Psoriatic Arthritis: Inflammation at the Skin-Joint Interface
Psoriatic arthritis is a chronic inflammatory arthritis occurring in association with psoriasis. Approximately 30 percent of people with psoriasis develop psoriatic arthritis. It is classified as a spondyloarthropathy — a family of inflammatory arthritides that also includes ankylosing spondylitis and reactive arthritis.

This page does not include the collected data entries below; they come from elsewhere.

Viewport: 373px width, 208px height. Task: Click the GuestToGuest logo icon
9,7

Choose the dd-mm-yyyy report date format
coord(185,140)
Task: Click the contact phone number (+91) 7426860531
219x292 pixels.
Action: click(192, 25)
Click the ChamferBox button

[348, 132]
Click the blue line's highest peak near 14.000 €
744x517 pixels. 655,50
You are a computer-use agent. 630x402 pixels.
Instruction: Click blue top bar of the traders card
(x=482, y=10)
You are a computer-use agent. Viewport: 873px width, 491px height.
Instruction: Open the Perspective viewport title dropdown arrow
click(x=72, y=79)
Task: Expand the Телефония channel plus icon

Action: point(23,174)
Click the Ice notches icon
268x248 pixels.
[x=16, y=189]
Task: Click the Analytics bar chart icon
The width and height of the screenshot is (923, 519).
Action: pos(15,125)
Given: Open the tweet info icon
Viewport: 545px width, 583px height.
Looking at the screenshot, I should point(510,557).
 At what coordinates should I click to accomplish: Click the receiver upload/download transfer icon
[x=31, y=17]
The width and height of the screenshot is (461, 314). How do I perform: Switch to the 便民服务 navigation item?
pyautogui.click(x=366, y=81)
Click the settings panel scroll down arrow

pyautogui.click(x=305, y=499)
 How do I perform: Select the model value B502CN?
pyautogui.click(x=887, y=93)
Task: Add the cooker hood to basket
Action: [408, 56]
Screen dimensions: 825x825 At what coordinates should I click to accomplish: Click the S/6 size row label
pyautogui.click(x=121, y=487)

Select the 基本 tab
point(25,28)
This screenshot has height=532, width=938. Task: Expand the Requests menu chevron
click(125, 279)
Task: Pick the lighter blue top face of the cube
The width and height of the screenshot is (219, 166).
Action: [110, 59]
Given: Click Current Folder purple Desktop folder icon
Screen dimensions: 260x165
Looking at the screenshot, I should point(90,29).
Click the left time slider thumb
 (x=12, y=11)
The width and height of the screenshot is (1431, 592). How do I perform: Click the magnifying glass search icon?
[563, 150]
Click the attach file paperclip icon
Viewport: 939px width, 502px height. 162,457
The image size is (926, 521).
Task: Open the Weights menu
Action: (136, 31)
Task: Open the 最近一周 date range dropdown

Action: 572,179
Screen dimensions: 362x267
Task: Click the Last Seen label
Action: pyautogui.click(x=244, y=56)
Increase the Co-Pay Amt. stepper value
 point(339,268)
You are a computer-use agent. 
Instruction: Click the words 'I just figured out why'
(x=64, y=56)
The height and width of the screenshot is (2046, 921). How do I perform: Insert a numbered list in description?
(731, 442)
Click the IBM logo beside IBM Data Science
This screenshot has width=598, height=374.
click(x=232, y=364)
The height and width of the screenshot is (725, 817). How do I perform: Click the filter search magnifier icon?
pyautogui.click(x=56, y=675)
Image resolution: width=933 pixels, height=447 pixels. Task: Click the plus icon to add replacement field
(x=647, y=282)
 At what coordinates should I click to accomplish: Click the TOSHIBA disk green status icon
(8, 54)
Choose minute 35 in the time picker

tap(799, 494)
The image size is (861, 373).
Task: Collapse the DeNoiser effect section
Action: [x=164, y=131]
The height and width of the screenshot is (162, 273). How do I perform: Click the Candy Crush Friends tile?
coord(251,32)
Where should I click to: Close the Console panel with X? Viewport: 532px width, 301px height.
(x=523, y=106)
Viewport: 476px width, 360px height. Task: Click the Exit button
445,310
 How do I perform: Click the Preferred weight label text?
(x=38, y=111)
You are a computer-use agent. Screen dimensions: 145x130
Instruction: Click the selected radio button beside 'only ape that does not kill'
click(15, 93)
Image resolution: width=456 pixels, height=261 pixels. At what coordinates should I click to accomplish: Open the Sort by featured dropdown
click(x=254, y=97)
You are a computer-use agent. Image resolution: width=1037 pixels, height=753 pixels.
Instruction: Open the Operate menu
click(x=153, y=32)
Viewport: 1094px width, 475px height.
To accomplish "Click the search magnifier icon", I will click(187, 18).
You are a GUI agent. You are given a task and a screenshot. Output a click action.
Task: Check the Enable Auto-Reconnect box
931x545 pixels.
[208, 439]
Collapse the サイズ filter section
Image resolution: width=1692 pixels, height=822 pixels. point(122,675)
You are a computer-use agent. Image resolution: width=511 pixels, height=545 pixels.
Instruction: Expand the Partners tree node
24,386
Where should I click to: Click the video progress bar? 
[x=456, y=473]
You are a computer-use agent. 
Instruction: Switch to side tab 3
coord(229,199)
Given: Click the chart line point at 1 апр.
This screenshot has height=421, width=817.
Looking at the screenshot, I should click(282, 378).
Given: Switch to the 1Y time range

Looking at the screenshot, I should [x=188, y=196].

Key Features of Psoriatic Arthritis
- Joint distribution: Variable; may involve DIP joints (unlike RA), can be oligoarticular or polyarticular; affects the spine (spondylitis) and sacroiliac joints in approximately 40% of cases
- Dactylitis: "Sausage digit" — diffuse swelling of an entire finger or toe caused by both tendon sheath and joint inflammation; highly characteristic of PsA
- Enthesitis: Inflammation at sites where tendons and ligaments attach to bone (heel, plantar fascia, Achilles tendon); a hallmark of spondyloarthropathies
- Skin involvement: Psoriatic plaques typically precede arthritis by years but may develop concurrently or after; nail changes (pitting, onycholysis) are closely associated with DIP joint involvement
- Laboratory findings: RF and anti-CCP are typically negative (seronegative); inflammatory markers are elevated during active disease; HLA-B27 is positive in those with spinal involvement
Comparison of the Three Main Arthritis Types
| Feature | Osteoarthritis | Rheumatoid Arthritis | Psoriatic Arthritis |
|---|---|---|---|
| Cause | Mechanical/degenerative | Autoimmune | Autoimmune (spondyloarthropathy) |
| Joint pattern | DIP, weight-bearing; asymmetric | MCP, PIP, wrists; symmetric | DIP, DIP, spine; variable |
| Morning stiffness | <30 minutes | >60 minutes | Variable |
| RF/Anti-CCP | Negative | Positive in most | Negative (seronegative) |
| Systemic features | None | Yes (lung, heart, skin) | Yes (skin, nails, spine) |
| X-ray findings | Osteophytes, sclerosis | Erosions, osteopenia | Erosions + new bone formation |
Treatment Approaches by Type
| Treatment | OA | RA | PsA |
|---|---|---|---|
| NSAIDs | Yes (symptom control) | Yes (adjunct) | Yes (first-line for mild) |
| Conventional DMARDs (methotrexate) | No | Yes (first-line) | Yes (skin and joints) |
| TNF inhibitors (adalimumab, etanercept) | No | Yes | Yes |
| IL-17 inhibitors (secukinumab) | No | Limited evidence | Yes (especially spondylitis) |
| JAK inhibitors (tofacitinib, upadacitinib) | No | Yes | Yes |
| Joint replacement surgery | Yes (end-stage) | Yes (severe joint destruction) | Selected cases |
The 2022 ACR guidelines for RA recommend treat-to-target strategies, aiming for disease remission or low disease activity measured by validated instruments (DAS28, CDAI, or SDAI). Tight disease control achieved through this approach has dramatically reduced rates of disability and joint replacement over the past two decades.
This article is for informational purposes only. Consult a qualified healthcare professional before making any health decisions.